Avec cette mission, Artemis 1, la NASA veut retourner sur la Lune. Ce premier décollage doit permettre à l’agence américaine de retrouver ses marques, un demi-siècle après la fin des missions Apollo. Prévue pour durer entre 4 et 6 semaines, cette première partie du programme Artemis doit donner confiance à la NASA.

Dans les prochains jours, la fusée prendra la direction de la Lune et le module Orion se mettra en orbite autour de notre satellite. Il reviendra dans un second temps sur Terre. Une mission de ce genre n’avait plus été réalisée par la NASA depuis Apollo 17 en 1972.

Artemis : Opération Lune

Depuis la fin de cette guerre à l’espace avec l’URSS, la Lune avait toujours été un objectif pour la NASA, mais l’agence, qui dépend de financements publics, n’a jamais reçu le soutien nécessaire pour mener une telle mission à son terme.
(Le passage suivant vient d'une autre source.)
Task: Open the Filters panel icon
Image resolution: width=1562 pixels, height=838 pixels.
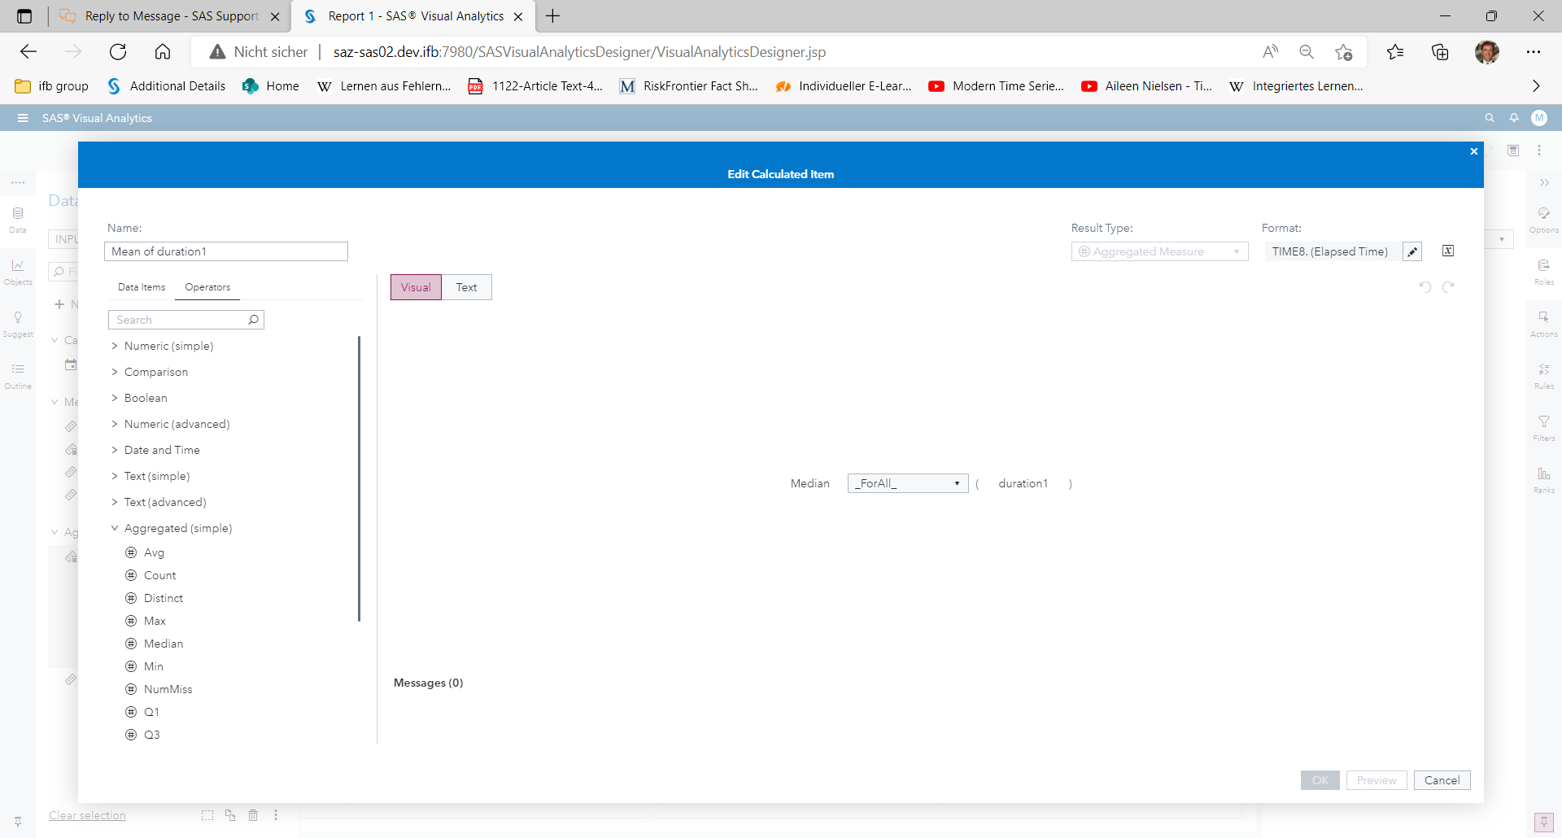Action: pyautogui.click(x=1544, y=426)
Un projet de retour sur notre satellite est né au début des années 2000 (Constellation), mais Barrack Obama y mettra fin, préférant concentrer les ressources de l’État sur sa réforme de l’Obama Care.
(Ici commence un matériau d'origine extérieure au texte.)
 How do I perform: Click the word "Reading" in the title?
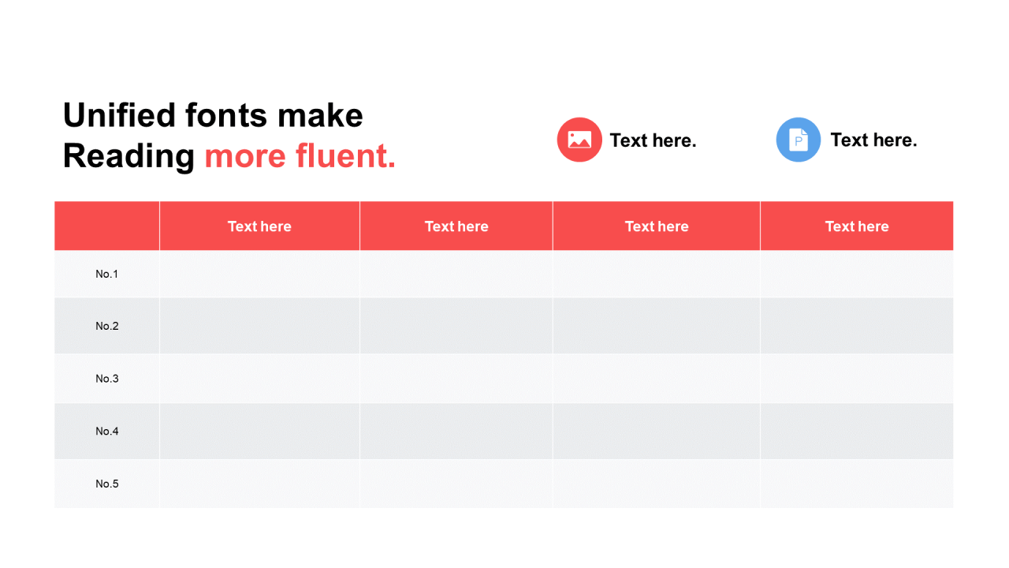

Il faudra attendre 2016 et l’arrivée de Donald Trump dans le bureau ovale pour remettre la Lune au cœur des discussions. Le 45e président des États-Unis fixe ses objectifs : la NASA doit retourner sur notre satellite en 2024, date de la fin (potentielle) de son second mandat.

Battu en novembre 2020 par Joe Biden, le programme Artemis est néanmoins poursuivi et la Maison-Blanche continue de le financer. En tout ce retour sur la Lune devrait coûter 35 milliards de dollars à l’État américain. 53 ans après Apollo 11, sa sœur jumelle dans la mythologie grecque, Artemis, prend le relais pour une première mission, déjà historique.

Artemis : tout sauf une copie des missions Apollo

Si le décollage d’aujourd’hui fait partie de ce programme, il n’en est que le commencement. Cette première mission a d’ailleurs des allures de grande répétition générale pour l’agence spatiale américaine. Sans être humain à bord, Artemis 1 sert avant tout de test de fiabilité pour sa fusée SLS et le petit module Orion.

Prenant le relais de l’historique Saturn V, SLS (pour Space Launch System) n’a pas le droit à l’erreur. Tout le programme de retour lunaire dépend du bon fonctionnement de la fusée, et donc de ce premier vol. Après de multiples reports, le décollage a eu lieu dans la nuit du 14 au 15 novembre. Seule une frayeur sur le remplissage de l’hydrogène a retardé le plan de vol de quelques minutes.

Ne voulant prendre aucun risque, la NASA a envoyé la “red team” au plus près de la fusée pour vérifier que tout allait bien. Une fois le “go” reçu, l’agence spatiale américaine a repris les préparatifs du lancement qui s’est déroulé autour de 7h50 heure française.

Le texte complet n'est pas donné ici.